I will plan out my meals on the calendar, then check what I have on hand, and then make up my list of items that I will need.  I break it down by store, and start the list with the very first meal on my calendar working my way over each day.  It'll look like this


 
"Woah!  I see body wash and pads on your list, and you shop at Costco?"  Yes, and yes.  The $330 for the 15 day period includes EVERYTHING we will need, not just food.  So, you will see toilet paper and dish soap, and body wash and panty liners. And yes, we do shop at Costco.  I usually get more than just the Muscle Milk that is listed (usually 1 2pk of 18 eggs and 3 cases of kiefer), but egg prices have skyrocketed and Costco has been out of kiefer the last three shopping trips I've done.  I'm erring on the side of caution and just purchasing the larger bottles from Mariano's this time around.  

That list - that's exactly what I get - nothing more.  How do I stick to my list?  I buy everything with cash.  I start with Aldi since that is the store we get the vast majority of our staples from, then move on to WalMart (which by me is right next to Aldi), from there I re-assess what money I have left and then go to Mariano's, any specialty shops (in this case, the Italian market for pizza set ups) and then to Costco.

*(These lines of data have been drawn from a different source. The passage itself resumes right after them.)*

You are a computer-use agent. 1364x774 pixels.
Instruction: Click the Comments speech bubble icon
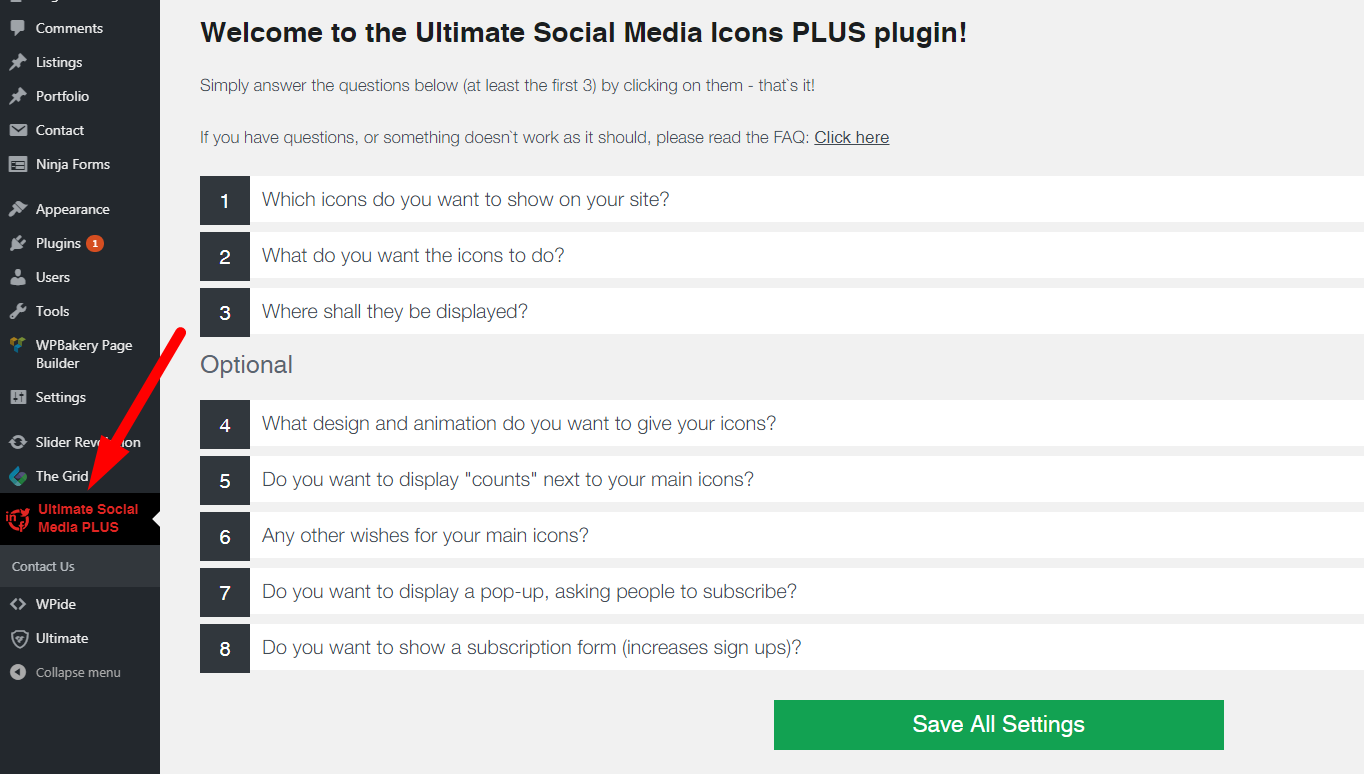coord(17,28)
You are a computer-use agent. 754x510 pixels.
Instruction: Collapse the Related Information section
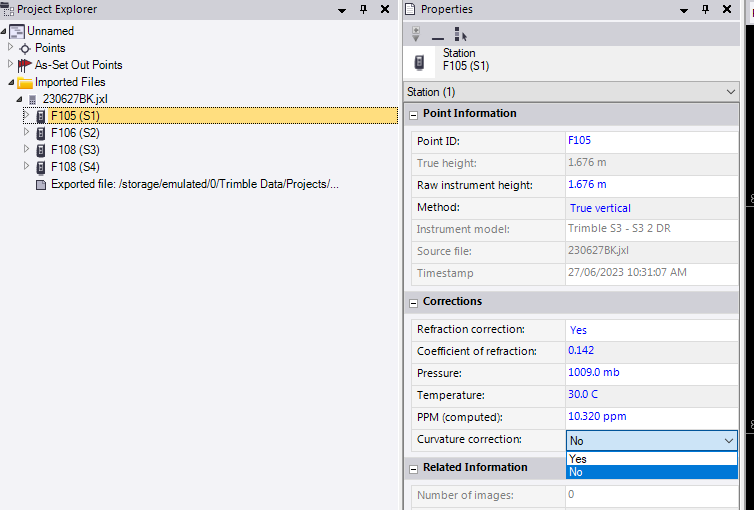(x=413, y=468)
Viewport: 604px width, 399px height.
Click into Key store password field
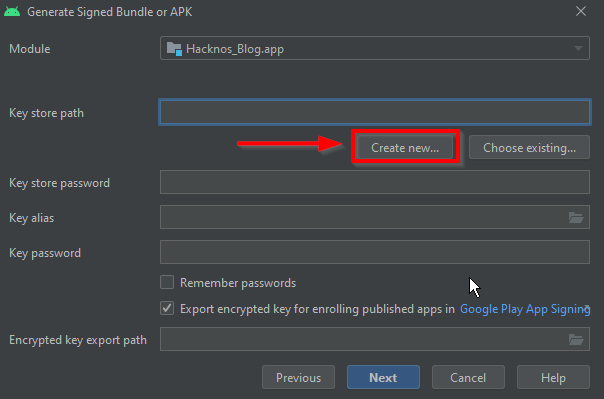[374, 182]
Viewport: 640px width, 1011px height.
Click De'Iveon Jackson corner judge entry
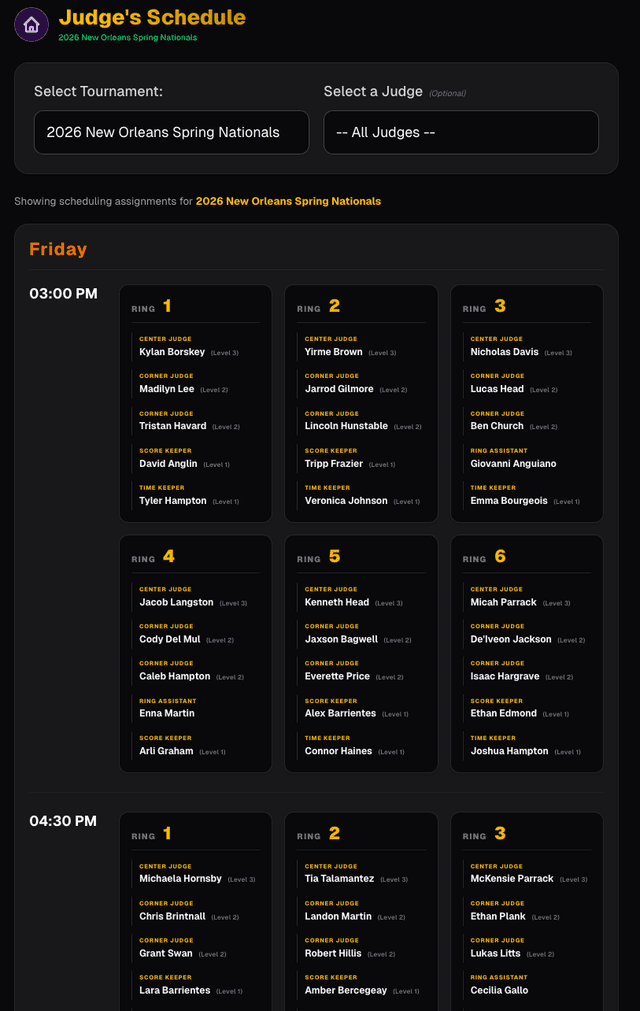click(x=511, y=639)
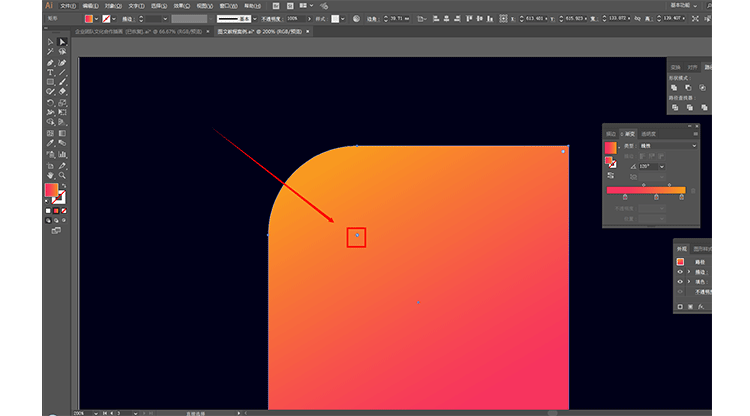Select the Hand tool
The width and height of the screenshot is (750, 416).
(50, 173)
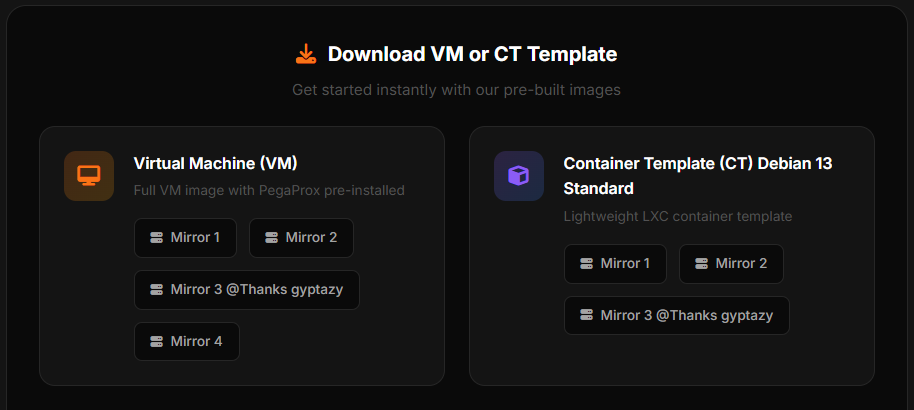Download Container Template from Mirror 2
The height and width of the screenshot is (410, 914).
(731, 264)
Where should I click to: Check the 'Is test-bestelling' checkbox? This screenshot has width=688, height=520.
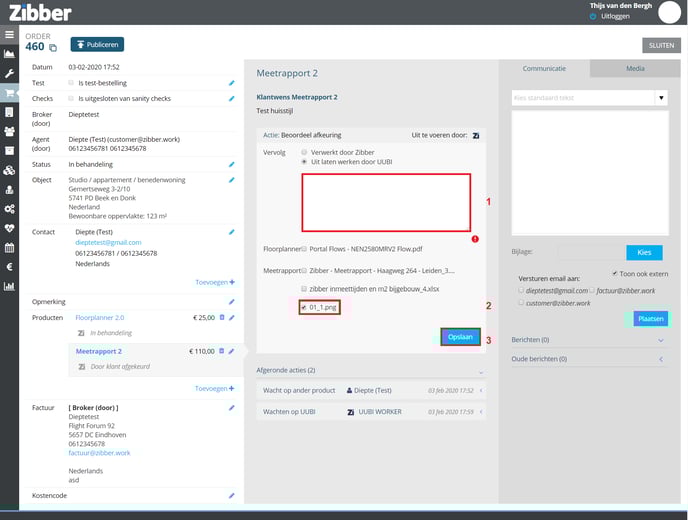click(70, 83)
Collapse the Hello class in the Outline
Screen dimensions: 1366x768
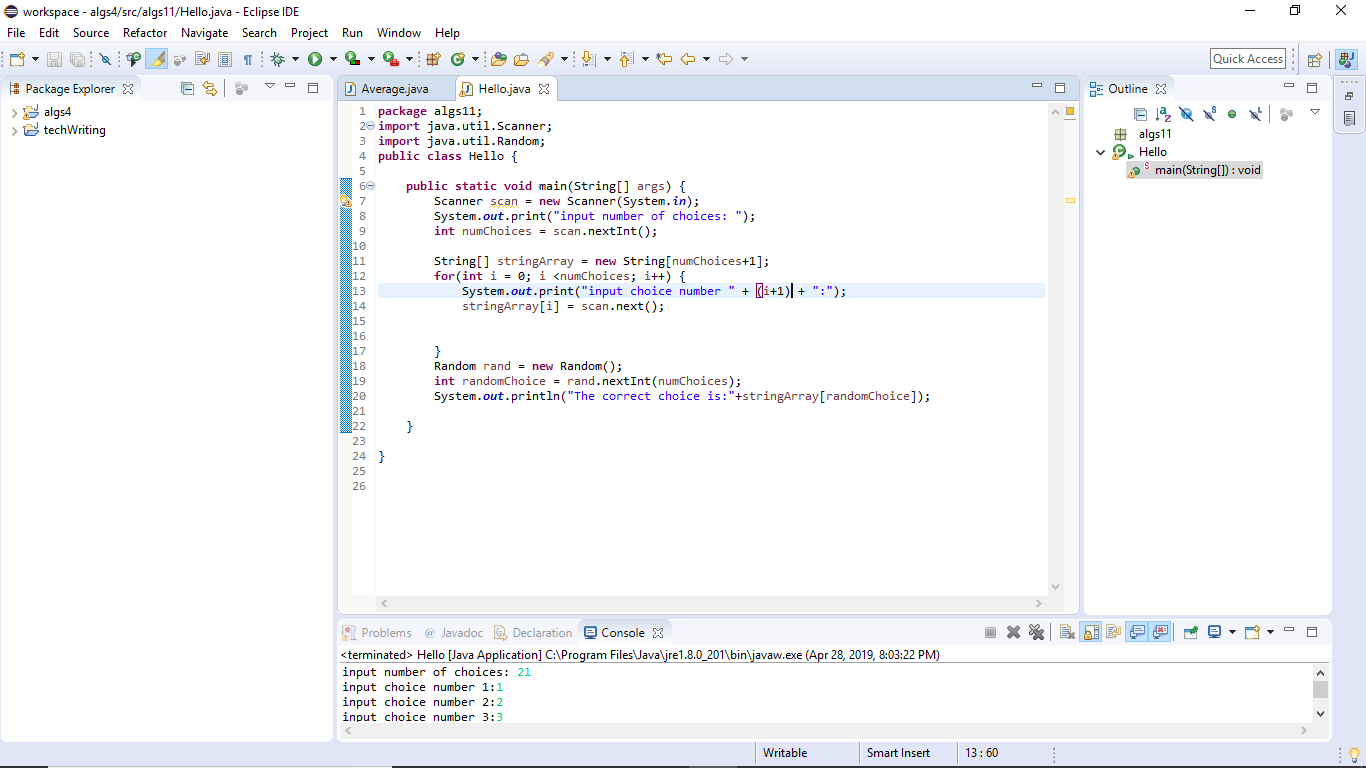coord(1100,151)
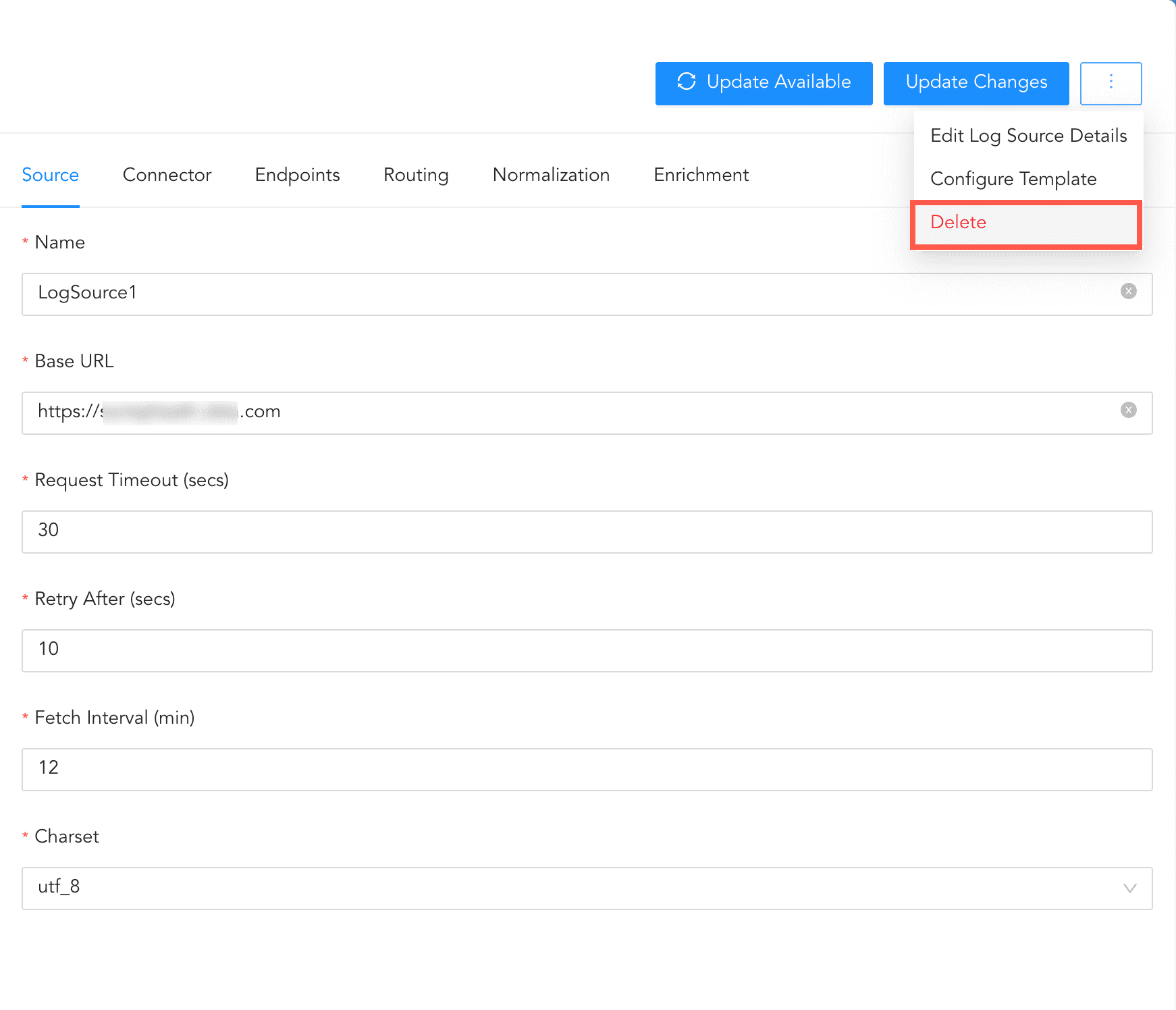Go to the Routing tab
The width and height of the screenshot is (1176, 1010).
coord(416,175)
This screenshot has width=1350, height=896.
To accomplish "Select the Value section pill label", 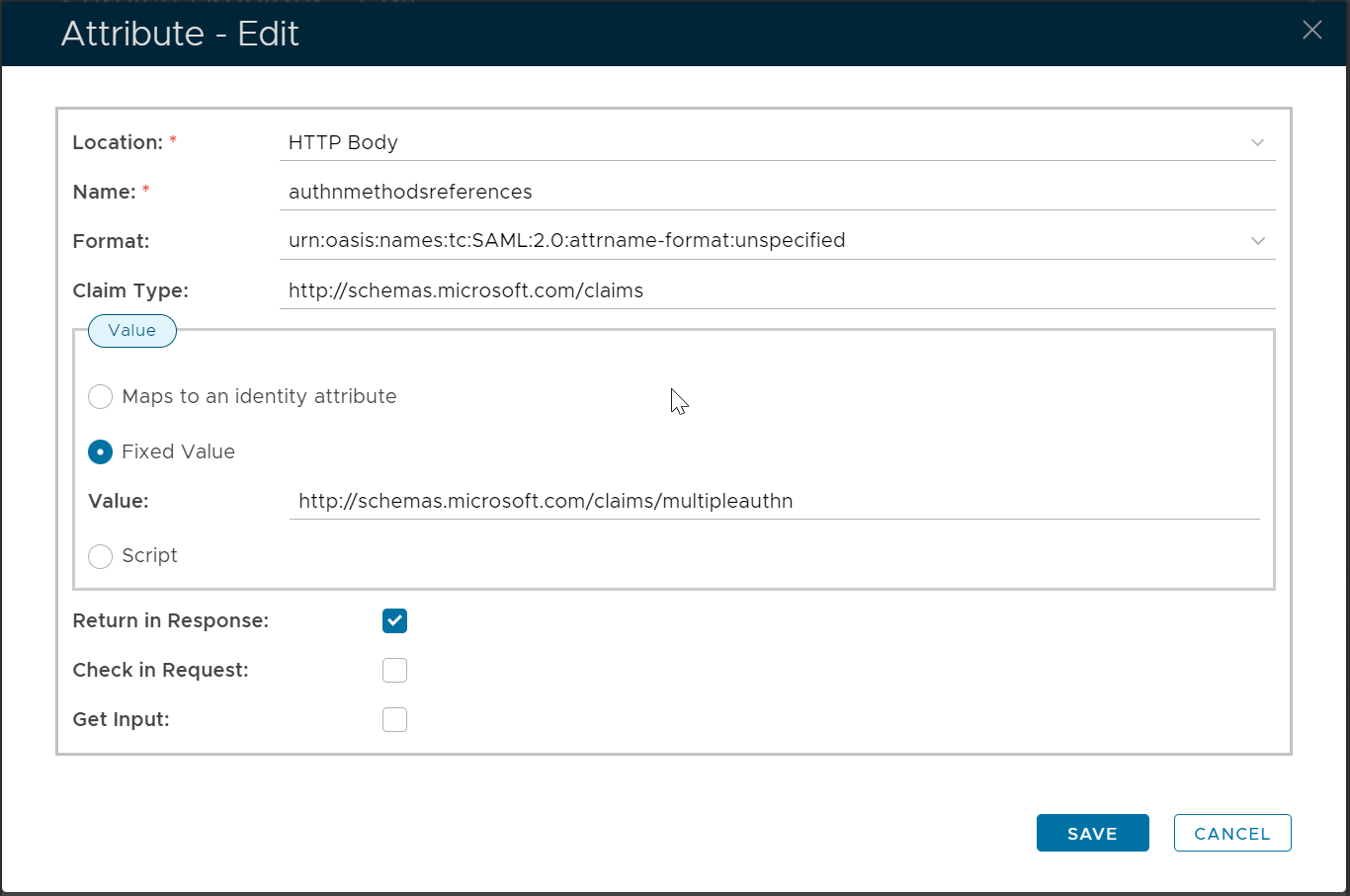I will [132, 331].
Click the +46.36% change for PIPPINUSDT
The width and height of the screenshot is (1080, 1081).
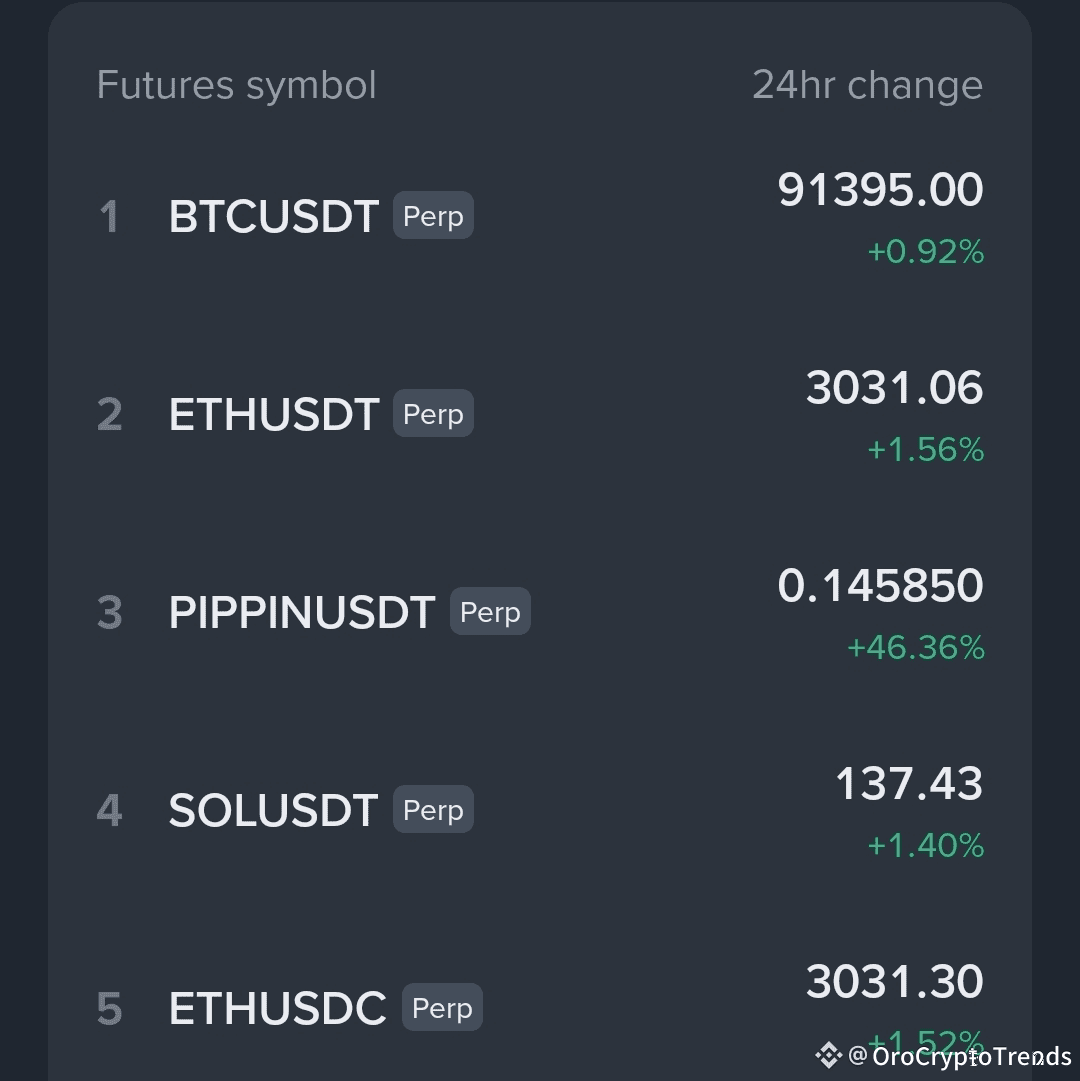pyautogui.click(x=915, y=648)

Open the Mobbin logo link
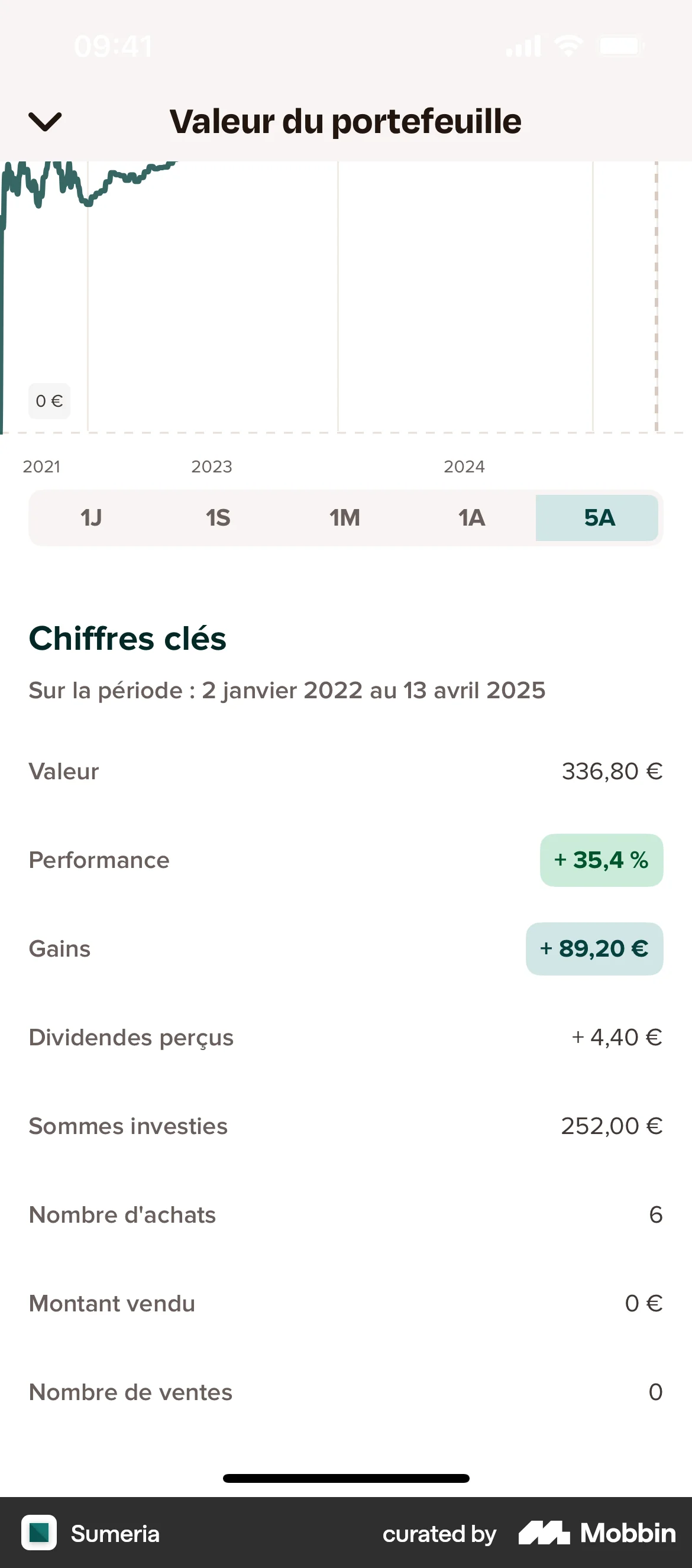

Here is my breakdown for this shopping period (*I have NOT gone to Costco yet)

Aldi - $178.87
WalMart - $51.02
Mariano's - $49.18
Ambrosino's - $14.27
Total - $293.34
I have $36.66 left
(Muscle Milk at Coscto costs $29.99, less tax)

What am I going to do with the extra money?  Likely buy a dozen eggs.

TIP - Shop using a list
TIP - Shop using only cash (this will make you stick to your list)
TIP - Bring your own bags
(Aldi charges for bags and Mariano's gives me a credit for using my own bags)

"Bags, really?  Like, I always forget to bring them" Yeah, well, I remember one time having to spend $2 in bags at Aldi and then being $2 short to purchase lunch meat for 15 days, so, I kind of learned my lesson.  I also have a "problem" with reusable bags.



TIP - Wash your reusable shopping bags after every shopping tip.  They get gross.  

A time of desperation led me to plan and shop like this.  Believe me, we are eating WAY BETTER than we were a mere three years ago.  It's small steps.  Would I like to purchase all organic, farm fresh, GMO free foods - SURE.  Am I at a place where I can do that right now, nope.  But, that doesn't mean that I cannot make good choices with what I purchase.  Nor does that mean that I will always be shopping like this.  I won't!  As is proof in my title.  We went from the frying pan straight into the fire, and right now, I kind of think we jumped from the fire into the sink.  We are cooling off. Checking things out and making better food choices and eating better.  It's always about progression, and what can I do better today.  That's it.  Make small changes and let them compound.